Is there a way to add nodes to a running Hadoop cluster?
Solution 1
Here is the documentation for adding a node to Hadoop and for HBase. Looking at the documentation, there is no need to restart the cluster. A node can be added dynamically.
Solution 2
Following steps should help you launch the new node into the running cluster.
1> Update the /etc/hadoop/conf/slaves list with the new node-name
2> Sync the full configuration /etc/hadoop/conf to the new datanode from the Namenode. If the file system isn't shared.
2> Restart all the hadoop services on Namenode/Tasktracker and all the services on the new Datanode.
3> Verify the new datanode from the browser http://namenode:50070
4> Run the balancer script to readjust the data between the nodes.
If you don't want to restart the services on the NN, when you add a new node. I would say add the names ahead to the slaves configuration file. So they report as decommission/dead nodes until they are available. Following the above DataNode only steps. Again this not the best practice.
Solution 3
Updated Answer for Cloudera using CDH 5.8.5 (Hadoop 2.6)-
To add a new node to your cluster, follow these steps on ClouderaManager UI,
- Click on your cluster name.
- Go to Hosts List.
- Once on the hosts page, click 'Add New Hosts to Cluster'.

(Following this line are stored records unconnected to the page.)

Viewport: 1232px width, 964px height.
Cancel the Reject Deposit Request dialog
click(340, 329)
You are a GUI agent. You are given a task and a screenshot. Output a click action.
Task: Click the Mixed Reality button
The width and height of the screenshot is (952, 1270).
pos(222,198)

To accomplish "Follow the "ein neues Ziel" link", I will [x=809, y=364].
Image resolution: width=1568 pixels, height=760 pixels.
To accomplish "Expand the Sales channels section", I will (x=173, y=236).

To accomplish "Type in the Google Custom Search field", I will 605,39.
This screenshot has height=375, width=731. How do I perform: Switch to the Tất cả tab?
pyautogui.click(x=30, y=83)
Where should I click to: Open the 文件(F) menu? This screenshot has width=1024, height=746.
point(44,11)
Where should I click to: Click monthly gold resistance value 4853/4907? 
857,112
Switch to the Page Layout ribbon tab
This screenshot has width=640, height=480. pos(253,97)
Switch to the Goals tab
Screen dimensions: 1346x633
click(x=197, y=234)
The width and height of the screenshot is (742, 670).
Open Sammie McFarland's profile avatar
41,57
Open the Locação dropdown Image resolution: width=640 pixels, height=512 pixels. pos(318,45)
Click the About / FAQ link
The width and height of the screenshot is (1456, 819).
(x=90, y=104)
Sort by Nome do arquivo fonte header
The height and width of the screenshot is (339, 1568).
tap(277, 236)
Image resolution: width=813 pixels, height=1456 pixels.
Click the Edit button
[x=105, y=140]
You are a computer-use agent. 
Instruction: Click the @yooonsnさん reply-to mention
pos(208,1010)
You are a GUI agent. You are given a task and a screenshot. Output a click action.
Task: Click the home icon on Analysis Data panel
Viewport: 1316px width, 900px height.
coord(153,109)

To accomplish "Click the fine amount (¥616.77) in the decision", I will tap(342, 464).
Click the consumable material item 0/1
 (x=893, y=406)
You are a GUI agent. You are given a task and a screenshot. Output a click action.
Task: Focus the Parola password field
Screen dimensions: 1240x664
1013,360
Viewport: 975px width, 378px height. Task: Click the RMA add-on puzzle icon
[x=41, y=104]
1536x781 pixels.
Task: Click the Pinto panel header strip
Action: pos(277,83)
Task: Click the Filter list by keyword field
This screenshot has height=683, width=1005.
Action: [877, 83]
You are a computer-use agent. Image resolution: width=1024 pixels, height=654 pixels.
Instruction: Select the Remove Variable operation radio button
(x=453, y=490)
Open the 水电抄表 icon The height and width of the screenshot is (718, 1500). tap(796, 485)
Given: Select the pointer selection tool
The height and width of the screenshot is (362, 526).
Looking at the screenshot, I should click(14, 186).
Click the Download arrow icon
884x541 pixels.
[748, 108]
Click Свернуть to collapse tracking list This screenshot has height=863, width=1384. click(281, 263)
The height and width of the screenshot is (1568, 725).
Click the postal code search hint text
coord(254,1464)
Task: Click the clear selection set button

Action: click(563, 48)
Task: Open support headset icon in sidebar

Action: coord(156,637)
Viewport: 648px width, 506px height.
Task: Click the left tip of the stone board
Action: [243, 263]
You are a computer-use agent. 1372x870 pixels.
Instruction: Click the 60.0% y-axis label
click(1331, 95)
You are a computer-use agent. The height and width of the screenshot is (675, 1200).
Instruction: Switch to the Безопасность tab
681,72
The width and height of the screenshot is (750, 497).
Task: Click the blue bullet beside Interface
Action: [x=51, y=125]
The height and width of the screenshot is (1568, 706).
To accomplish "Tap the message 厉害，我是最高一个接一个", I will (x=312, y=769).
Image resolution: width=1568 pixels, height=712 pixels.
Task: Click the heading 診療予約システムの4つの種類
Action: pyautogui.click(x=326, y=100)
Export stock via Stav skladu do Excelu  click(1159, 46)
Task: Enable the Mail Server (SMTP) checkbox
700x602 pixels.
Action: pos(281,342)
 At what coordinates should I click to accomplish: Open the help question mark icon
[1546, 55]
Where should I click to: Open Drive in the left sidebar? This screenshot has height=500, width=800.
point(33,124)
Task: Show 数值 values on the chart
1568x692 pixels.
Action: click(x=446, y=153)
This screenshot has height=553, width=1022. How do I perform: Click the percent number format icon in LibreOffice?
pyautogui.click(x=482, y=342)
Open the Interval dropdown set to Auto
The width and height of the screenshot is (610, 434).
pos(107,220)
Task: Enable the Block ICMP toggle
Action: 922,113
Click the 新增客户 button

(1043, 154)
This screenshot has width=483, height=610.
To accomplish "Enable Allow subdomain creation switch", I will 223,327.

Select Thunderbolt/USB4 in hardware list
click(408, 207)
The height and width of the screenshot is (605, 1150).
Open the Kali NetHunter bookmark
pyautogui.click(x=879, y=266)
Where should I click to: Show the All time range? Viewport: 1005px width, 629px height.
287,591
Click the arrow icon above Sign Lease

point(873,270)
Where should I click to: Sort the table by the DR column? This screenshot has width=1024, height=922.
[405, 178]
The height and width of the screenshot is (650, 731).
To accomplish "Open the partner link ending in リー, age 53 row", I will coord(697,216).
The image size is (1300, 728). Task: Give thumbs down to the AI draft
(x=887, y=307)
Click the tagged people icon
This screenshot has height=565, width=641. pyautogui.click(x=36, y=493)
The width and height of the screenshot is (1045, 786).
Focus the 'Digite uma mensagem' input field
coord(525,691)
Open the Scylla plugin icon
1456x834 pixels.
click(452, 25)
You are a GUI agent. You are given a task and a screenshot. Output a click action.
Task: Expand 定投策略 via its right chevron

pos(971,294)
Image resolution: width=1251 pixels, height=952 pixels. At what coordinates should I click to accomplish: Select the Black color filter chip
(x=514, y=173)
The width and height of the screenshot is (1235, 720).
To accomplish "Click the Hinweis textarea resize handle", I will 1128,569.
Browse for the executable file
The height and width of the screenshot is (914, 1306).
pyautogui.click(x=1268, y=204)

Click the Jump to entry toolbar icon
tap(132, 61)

- Enter the IP of your host and Search.
- Keep following the instructions and continue to next steps.
- Finally assign roles to your new node, for example if it's a data-node,assign only datanode related roles and continue.
- Finally your new node is added to your cluster. click Finish.
user1735075
Updated on March 22, 2020Comments
-
user1735075 about 4 years
I have been playing with Cloudera and I define the number of clusters before I start my job then use the cloudera manager to make sure everything is running.
I’m working on a new project that instead of using hadoop is using message queues to distribute the work but the results of the work are stored in HBase. I might launch 10 servers to process the job and store to Hbase but I’m wondering if I later decided to add a few more worker nodes can I easily (read: programmable) make them automatically connect to the running cluster so they can locally add to clusters HBase/HDFS?
Is this possible and what would I need to learn in order to do it?
-
Tariq over 9 yearsThanks for your answer, Could you please update your answer fro Hadoop 2.5.2, as there is no conf folder in 2.5.2
-
Tariq over 9 yearsDo I need to update slave files on all the nodes or only on the NameNode?
-
Tariq over 9 yearsDo I need to update /etc/hosts files on all the nodes as well or is it also for NameNodes only?
-
Hans Deragon over 4 yearsLinks are broken now.